> _Your task_
Within the records below, how many lines hold the word "Sort"? Only the number should be returned.

> _Data supplied_
===============
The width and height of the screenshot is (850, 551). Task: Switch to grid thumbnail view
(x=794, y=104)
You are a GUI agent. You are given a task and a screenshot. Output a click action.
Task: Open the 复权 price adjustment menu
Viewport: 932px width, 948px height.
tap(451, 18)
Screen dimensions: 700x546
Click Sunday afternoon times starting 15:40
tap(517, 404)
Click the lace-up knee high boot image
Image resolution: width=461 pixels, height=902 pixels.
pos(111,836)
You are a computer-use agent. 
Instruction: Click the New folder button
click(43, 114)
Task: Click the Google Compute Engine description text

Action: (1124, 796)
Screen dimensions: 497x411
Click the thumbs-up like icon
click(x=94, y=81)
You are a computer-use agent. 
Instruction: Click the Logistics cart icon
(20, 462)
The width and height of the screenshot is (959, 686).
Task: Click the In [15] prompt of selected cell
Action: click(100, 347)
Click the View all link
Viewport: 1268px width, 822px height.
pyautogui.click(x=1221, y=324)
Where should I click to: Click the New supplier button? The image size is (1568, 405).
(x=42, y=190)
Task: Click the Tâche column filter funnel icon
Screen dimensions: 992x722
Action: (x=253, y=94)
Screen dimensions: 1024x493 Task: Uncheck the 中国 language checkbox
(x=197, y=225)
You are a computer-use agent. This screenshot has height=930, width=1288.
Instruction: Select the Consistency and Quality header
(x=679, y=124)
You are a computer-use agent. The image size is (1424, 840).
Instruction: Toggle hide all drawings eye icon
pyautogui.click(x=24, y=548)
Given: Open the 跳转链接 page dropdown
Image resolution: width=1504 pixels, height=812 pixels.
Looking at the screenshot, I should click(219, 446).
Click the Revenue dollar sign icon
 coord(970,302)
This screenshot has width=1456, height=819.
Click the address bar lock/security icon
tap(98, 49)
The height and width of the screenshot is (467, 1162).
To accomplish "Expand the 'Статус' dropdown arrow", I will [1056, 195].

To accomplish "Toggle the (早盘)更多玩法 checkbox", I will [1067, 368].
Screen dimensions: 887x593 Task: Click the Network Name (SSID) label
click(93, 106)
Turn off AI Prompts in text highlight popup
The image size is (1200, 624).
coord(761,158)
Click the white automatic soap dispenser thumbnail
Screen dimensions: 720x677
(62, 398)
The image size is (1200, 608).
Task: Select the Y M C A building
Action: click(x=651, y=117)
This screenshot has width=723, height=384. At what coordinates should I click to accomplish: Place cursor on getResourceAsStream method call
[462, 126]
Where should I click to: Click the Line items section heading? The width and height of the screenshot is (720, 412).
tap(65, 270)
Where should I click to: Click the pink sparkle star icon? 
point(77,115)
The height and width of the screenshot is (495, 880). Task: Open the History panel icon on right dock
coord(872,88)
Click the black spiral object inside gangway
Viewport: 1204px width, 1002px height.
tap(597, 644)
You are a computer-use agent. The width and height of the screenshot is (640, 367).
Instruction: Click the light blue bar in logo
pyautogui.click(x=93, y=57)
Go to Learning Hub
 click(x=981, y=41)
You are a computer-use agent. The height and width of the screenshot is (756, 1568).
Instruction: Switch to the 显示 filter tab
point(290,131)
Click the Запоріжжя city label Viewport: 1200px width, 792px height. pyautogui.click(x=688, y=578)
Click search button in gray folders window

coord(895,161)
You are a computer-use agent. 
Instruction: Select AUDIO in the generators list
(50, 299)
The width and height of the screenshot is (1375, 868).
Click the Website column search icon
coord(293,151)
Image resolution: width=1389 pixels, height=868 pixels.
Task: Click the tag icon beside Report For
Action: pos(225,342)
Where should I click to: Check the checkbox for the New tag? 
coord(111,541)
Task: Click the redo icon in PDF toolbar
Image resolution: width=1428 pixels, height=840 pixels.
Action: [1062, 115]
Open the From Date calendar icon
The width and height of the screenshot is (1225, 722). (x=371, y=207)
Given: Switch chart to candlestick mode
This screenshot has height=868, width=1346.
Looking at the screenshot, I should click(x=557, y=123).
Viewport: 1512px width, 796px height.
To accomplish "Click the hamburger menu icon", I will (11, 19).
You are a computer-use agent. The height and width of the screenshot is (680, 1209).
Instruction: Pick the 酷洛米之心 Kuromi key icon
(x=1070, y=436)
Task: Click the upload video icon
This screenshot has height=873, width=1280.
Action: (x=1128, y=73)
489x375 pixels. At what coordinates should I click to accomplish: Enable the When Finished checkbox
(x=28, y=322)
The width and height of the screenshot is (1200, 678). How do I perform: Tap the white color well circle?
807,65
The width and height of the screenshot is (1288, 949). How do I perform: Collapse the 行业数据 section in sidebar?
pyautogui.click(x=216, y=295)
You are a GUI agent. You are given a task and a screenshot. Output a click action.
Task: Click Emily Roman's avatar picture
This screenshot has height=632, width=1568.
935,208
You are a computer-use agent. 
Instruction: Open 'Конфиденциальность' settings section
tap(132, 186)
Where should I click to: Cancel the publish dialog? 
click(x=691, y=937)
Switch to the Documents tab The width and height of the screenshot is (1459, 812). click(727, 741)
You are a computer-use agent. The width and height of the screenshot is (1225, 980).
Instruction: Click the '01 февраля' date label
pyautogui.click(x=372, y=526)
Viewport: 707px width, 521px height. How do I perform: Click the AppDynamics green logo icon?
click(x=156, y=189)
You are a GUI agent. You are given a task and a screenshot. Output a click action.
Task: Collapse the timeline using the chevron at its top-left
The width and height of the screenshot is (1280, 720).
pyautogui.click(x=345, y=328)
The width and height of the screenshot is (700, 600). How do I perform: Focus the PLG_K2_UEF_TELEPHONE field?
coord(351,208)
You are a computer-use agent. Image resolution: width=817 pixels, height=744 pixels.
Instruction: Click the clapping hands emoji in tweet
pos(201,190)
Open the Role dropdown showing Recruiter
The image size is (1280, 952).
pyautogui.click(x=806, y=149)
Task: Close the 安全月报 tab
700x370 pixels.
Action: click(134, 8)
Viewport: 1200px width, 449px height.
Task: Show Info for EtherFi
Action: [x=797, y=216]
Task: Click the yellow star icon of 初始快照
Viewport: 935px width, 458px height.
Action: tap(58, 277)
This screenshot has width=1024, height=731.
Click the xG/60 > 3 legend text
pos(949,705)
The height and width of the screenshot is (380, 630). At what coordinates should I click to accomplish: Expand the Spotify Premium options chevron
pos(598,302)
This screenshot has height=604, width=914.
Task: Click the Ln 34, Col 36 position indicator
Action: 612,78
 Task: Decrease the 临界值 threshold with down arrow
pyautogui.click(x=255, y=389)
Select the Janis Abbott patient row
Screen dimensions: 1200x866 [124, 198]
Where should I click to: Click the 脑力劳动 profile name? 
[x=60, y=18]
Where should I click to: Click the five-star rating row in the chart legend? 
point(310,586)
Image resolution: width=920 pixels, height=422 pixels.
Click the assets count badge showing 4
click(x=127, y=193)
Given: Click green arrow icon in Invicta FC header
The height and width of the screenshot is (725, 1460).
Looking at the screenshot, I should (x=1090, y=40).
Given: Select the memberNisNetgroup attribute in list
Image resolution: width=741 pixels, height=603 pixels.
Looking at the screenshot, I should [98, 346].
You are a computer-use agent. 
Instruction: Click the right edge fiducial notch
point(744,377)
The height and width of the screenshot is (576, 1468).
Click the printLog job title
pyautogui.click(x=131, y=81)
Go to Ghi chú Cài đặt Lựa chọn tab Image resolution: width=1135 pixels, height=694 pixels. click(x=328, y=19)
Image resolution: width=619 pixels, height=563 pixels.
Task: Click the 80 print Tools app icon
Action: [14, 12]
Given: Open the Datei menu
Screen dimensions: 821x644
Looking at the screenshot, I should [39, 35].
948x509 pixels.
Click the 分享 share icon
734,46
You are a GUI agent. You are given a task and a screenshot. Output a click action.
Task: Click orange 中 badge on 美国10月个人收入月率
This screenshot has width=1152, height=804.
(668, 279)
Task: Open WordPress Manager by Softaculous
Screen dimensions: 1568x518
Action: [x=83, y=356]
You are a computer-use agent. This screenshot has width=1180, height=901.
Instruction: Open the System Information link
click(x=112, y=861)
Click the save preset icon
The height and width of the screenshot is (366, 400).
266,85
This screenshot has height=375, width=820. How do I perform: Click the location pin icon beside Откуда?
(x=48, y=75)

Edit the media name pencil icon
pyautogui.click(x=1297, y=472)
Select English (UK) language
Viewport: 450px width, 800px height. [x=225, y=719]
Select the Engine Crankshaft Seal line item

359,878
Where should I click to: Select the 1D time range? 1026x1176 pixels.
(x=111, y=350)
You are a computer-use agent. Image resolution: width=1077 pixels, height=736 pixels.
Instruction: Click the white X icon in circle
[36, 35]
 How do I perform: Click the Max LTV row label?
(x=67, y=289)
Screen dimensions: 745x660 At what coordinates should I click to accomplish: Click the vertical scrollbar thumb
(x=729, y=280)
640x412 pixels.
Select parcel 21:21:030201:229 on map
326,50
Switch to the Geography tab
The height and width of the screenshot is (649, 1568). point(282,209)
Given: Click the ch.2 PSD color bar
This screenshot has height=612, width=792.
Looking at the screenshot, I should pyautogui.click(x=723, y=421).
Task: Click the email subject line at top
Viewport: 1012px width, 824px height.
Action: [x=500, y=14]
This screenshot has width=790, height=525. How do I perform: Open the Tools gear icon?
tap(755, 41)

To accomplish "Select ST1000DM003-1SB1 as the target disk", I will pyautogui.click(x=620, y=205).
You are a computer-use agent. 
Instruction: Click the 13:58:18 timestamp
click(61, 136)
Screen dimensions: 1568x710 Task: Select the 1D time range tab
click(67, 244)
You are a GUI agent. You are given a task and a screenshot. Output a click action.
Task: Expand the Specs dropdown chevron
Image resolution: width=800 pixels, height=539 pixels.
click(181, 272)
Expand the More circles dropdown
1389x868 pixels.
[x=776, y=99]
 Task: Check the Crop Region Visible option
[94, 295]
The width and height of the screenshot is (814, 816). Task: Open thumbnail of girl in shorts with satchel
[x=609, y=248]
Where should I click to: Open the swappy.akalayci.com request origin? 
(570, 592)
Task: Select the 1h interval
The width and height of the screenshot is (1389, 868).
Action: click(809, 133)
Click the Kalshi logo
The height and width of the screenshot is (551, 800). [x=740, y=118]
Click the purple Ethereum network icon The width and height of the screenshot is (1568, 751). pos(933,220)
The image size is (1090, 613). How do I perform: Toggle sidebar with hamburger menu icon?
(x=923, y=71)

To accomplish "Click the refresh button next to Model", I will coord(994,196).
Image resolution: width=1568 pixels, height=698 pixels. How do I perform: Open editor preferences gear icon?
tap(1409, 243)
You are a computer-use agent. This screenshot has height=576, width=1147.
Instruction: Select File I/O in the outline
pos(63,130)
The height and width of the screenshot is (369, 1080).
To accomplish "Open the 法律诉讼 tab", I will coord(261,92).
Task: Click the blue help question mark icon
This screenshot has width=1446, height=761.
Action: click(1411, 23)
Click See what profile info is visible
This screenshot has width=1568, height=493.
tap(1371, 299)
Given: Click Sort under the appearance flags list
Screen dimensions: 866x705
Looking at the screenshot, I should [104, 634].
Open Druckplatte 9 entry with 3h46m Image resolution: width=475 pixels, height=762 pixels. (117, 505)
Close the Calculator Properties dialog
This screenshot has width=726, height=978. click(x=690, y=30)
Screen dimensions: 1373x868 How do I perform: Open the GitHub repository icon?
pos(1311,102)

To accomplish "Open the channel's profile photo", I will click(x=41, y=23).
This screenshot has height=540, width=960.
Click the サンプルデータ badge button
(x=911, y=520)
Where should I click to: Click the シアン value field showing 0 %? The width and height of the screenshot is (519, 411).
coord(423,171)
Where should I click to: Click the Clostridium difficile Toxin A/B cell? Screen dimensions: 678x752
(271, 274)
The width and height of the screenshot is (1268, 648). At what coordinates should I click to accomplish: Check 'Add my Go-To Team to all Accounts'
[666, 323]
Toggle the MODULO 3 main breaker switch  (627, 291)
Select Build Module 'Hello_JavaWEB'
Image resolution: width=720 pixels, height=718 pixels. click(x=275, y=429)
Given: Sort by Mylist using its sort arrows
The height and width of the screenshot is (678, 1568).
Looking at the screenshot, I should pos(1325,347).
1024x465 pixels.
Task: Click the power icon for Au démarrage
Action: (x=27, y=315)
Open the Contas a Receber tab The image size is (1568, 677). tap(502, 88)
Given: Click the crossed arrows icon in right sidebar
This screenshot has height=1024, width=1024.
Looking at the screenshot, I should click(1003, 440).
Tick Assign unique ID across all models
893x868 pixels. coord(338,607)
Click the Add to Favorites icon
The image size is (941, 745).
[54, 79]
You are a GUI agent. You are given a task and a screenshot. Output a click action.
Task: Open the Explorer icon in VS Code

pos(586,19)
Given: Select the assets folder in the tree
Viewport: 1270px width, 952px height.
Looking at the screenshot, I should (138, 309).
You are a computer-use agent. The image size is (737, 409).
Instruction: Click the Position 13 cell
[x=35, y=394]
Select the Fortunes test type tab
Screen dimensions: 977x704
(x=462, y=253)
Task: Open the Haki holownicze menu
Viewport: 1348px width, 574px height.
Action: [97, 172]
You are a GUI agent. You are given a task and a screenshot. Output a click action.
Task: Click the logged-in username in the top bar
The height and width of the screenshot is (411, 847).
===============
> _Reply_
2